Ghost Of Sparta’s plot is more of the series’ highbrow trash. Typical of all God Of War games, the mythological milieu gives this installment a faux erudite patina. Though you're merely banging away at two buttons, the series’ genius is that you forever feel like you’re doing something of grave importance, something that would make a ninth-grade English teacher proud.

New to the series is Deimos, Kratos’ estranged brother, whom you must locate in the name of reconciliation. It's a terrific narrative hook to hang the game on, yet the developers never fully capitalize on it. Hours of the game sail past with no mention of Deimos, leaving Kratos looking lost, and leaving gamers feeling lost.

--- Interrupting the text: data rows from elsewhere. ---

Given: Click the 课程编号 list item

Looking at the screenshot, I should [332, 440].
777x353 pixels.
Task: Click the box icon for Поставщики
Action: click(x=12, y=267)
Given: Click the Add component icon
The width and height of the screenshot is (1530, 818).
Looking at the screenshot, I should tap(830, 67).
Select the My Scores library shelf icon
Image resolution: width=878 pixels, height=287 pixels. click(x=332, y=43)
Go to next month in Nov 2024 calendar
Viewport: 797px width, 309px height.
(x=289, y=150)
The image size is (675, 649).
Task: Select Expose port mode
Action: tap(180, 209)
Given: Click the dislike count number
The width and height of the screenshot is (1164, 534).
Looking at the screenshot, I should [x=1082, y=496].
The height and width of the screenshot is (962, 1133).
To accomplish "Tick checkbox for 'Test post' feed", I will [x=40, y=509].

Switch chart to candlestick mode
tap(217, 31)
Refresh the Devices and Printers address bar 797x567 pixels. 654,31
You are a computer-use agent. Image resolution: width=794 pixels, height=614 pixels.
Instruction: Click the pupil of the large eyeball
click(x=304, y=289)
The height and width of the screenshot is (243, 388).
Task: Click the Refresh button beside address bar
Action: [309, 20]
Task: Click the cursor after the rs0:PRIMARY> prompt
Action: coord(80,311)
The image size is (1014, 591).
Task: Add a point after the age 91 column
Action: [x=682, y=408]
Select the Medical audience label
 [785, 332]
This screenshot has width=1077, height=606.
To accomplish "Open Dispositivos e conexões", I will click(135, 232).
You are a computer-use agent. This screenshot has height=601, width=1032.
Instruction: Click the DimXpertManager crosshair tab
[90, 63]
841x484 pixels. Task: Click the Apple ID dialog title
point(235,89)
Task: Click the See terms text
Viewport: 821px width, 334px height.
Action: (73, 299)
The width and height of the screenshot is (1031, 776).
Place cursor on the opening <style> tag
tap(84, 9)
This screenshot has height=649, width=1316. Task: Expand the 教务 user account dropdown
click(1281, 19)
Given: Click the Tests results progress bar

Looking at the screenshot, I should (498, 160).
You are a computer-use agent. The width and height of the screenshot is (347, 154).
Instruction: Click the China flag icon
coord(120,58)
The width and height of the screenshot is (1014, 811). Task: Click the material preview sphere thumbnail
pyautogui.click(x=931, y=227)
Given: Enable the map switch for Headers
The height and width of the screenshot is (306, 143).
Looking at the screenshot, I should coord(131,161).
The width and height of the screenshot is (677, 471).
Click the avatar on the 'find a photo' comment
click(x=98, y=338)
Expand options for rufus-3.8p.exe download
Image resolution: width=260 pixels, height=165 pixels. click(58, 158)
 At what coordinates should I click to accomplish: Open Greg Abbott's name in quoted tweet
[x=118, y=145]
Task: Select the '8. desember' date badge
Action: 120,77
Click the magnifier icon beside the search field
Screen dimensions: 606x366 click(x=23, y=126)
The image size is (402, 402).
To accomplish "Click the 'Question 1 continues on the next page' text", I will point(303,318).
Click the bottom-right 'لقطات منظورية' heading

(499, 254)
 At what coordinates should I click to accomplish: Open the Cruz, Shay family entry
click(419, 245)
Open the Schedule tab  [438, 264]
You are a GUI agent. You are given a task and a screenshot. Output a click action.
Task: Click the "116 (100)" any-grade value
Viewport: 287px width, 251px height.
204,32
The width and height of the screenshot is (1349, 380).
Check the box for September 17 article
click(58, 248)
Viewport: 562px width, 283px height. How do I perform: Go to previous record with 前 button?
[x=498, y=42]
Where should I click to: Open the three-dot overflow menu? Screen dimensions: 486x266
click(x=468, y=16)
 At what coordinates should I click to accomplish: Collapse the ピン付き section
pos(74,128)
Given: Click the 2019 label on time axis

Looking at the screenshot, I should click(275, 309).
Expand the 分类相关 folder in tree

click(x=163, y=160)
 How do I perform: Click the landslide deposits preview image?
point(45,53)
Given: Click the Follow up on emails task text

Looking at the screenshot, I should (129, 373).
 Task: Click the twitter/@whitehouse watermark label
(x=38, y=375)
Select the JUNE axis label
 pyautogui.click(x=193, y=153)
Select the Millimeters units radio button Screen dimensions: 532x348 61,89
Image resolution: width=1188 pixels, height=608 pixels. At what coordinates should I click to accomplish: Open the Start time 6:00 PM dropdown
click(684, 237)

Sparta also unfortunately arrives in the same year as the PlayStation 3’s God Of War III. No one expects as much bang-for-your-buck from a portable game as they would a console game, but for players who rode atop high-definition Titans only a few months ago, Sparta inevitably feels small and miserly. Which would be more tolerable if the game featured any remarkable gameplay innovations. It doesn’t. Aside from Thera’s Bane, which infuses the Blades of Athena with fire, there are no significant new wrinkles to the game’s familiar mechanics.

But all would be forgiven—well, mostly forgiven—if Kratos would simply stop being such a one-note prick about everything. Innocent people beg him for help. In response, he not only kills them, he does everything short of hocking loogies down their dismembered necks. In the game’s final moments, Kratos performs his first genuinely humane act, but the sentiment turns out to be as hollow as a Hallmark card.